The next question involves a consideration of the unregistered status of the dog and the plaintiff’s right to maintain an action for its death. By the common law of Connecticut no action lies for the negligent killing of an unregistered dog; Dickerman v. Consolidated Ry. Co., 79 Conn. 427, 434; conversely, such action does lie for the negligent killing of a registered dog. Griffin v. Fancher, 127 Conn. 686, 689.
It has been noted that the complaint is not one sounding in negligence. The basic allegation reads: “[T]he defendant wantonly, wilfully and unlawfully shot and killed” the dog. Section 3401 makes it a crime to unlawfully kill a licensed dog or a dog under the age of six months. This statute would confer a right of action upon an owner of a registered dog for wilful or wanton conduct causing its death. Griffin v. Fancher, supra, 690. But the unregistered status of the dog in question deprives the plaintiff of the benefit of any statutory right of action. Such action, if maintainable at all, must find support in the common law. In the Dicherman case, supra, the Supreme Court of Errors left open the question of “whether or not one might, under any circumstances, have a right of action for a wilful killing of an unregistered dog”; and in the Griffin case, 688, it is recognized that “Our common law is constantly in process of gradual but steady evolution.”
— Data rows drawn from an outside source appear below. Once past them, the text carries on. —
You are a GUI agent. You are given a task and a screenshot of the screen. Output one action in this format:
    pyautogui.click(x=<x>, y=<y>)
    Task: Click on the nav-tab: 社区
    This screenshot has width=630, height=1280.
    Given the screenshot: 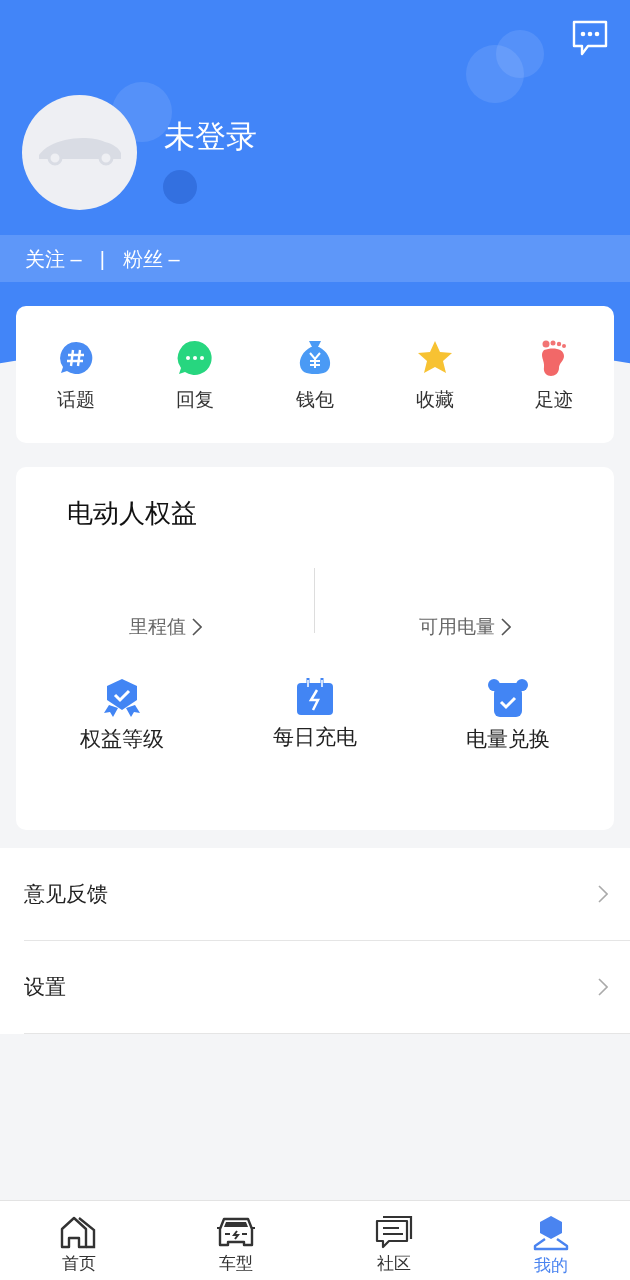 What is the action you would take?
    pyautogui.click(x=394, y=1240)
    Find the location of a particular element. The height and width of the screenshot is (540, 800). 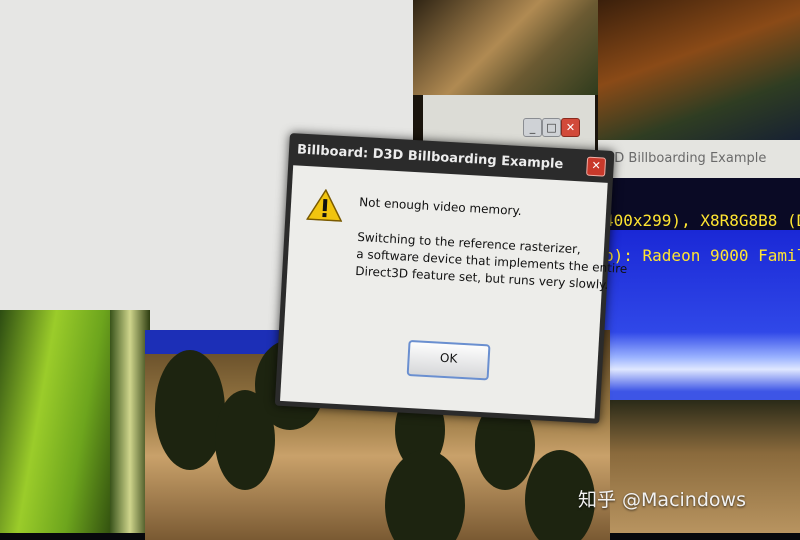

close-button: ✕ is located at coordinates (570, 128). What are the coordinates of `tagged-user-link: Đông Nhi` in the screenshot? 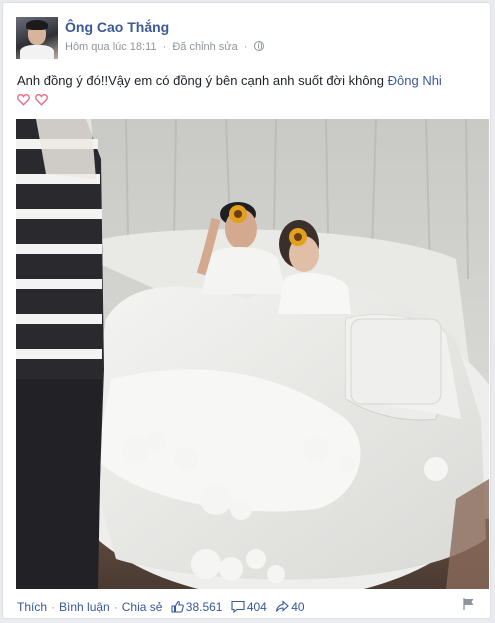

*58On the facts stated, the killing of the plaintiff’s dog is found to have been wanton and wilful. The Supreme Judicial Court of Massachusetts in Lacker v. Strauss, 226 Mass. 579, 581, L.R.A. 1917F 434, has recognized that at common law the owner of an unregistered dog may recover damages for its wilful killing, and, among other courts of equally high repute, the United States Court of Appeals for the District of Columbia, in Scharfeld v. Richardson, 133 F. 2d 340, 341, has so recognized.
“In the absence of a statute prescribing a different rule, the failure of the owner of an animal to comply with statutory requirements [relating to registration] does not affect the rights of the owner as against third persons.... The statute, however, may prescribe a different rule.” 2 Am. Jur. 721, §34. While § 3379 authorizes a dog warden in the performance of his duties to take into custody and impound an unregistered dog over six months old and prescribes the conditions under which the dog may be mercifully killed by him after a designated period (120 hours), neither that statute nor any other statute of Connecticut constitutes an unregistered dog an outlaw to be killed summarily at the whim of any individual. Section 3405, already considered in connection with the first question, relates to the killing of “any dog,” be it registered or unregistered, who in effect is preying upon domestic animals or poultry. But that statute has been found to have no application on the facts of the case.
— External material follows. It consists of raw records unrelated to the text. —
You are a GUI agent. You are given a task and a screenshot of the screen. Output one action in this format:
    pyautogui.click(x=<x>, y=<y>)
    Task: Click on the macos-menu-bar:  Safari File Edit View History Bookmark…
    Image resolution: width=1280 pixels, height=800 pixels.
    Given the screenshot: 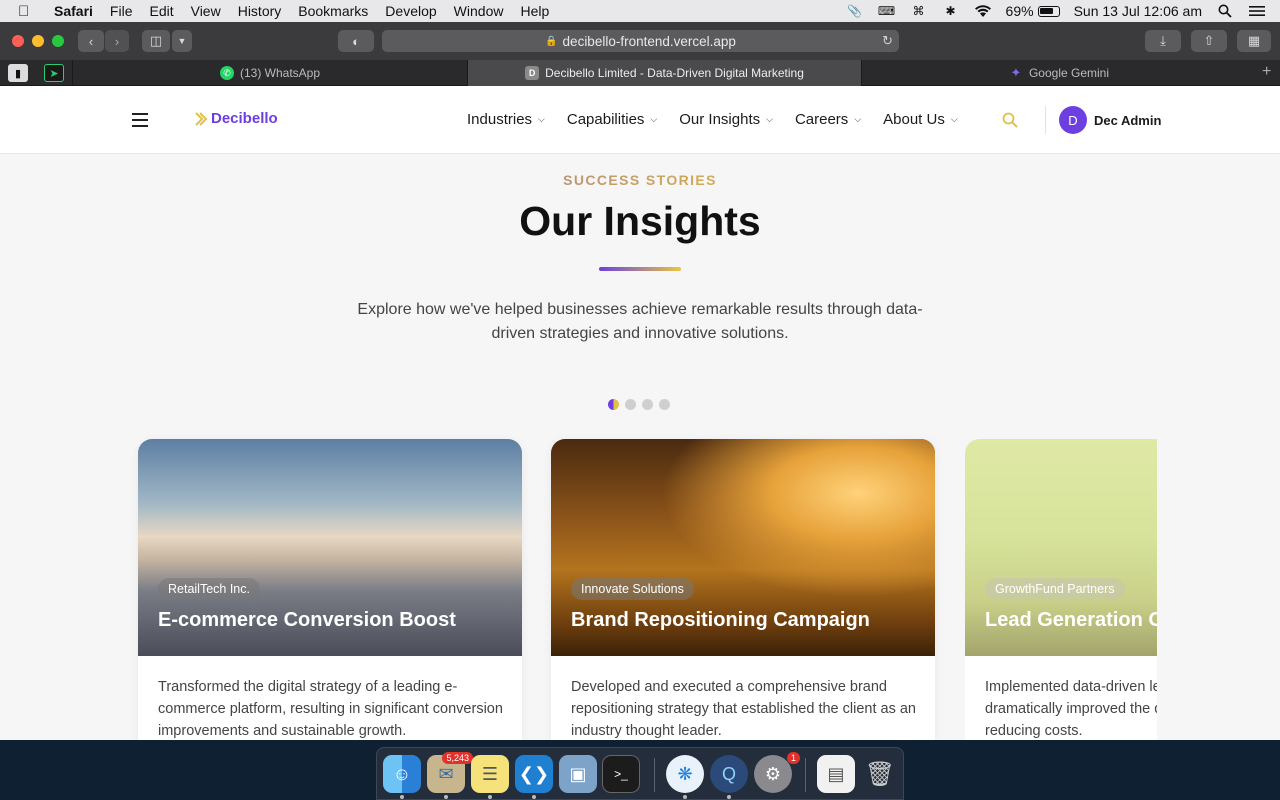 What is the action you would take?
    pyautogui.click(x=640, y=11)
    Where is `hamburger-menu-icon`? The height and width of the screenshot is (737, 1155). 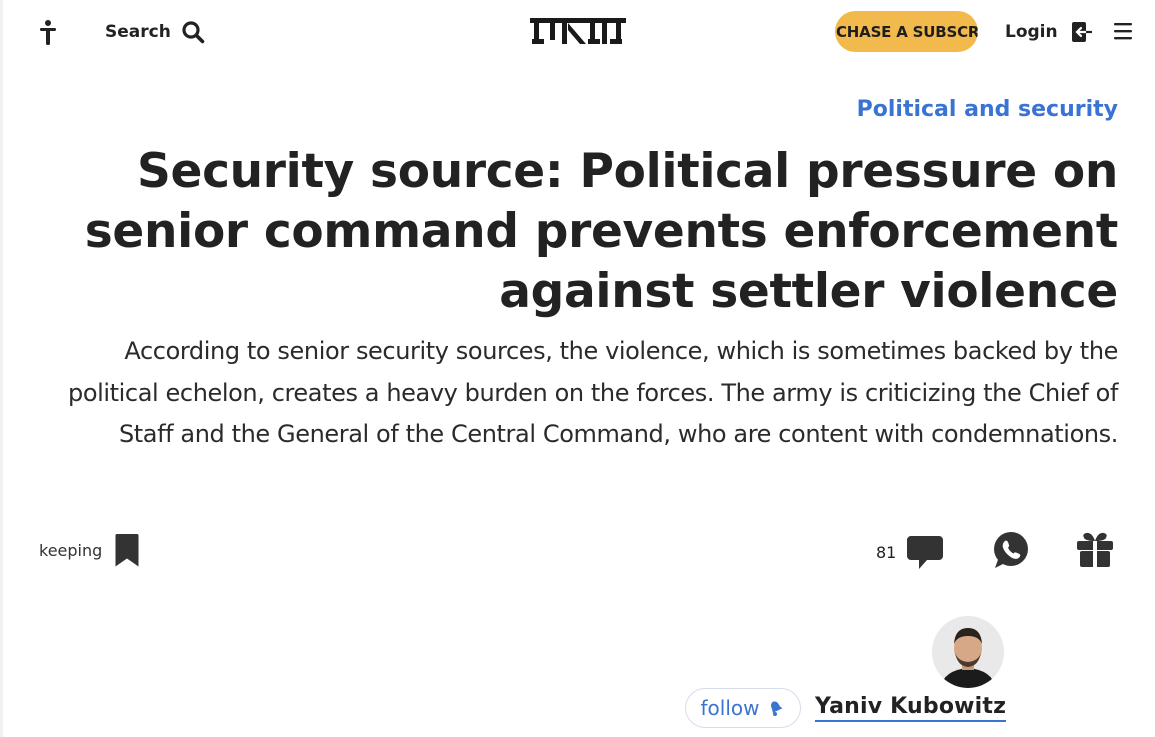
hamburger-menu-icon is located at coordinates (1123, 32).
The conclusion reached is that the unregistered status of the dog does not preclude the plaintiff from recovering damages of the defendant for its death. The killing has been found to have been wanton and wilful. Upon principle and upon authority, recovery should be recognized and allowed by the common law.
*59It is found that the dog had a value of $300. This value is arrived at by a consideration of its breeding, background, training and general potentialities.
It is further found that the defendant has not proved his claim for damages under his counterclaim.
Accordingly, the issues are found for the plaintiff on his complaint, and for the plaintiff on the defendant’s counterclaim, with an award of damages to the plaintiff in the amount of $300 together with taxable costs.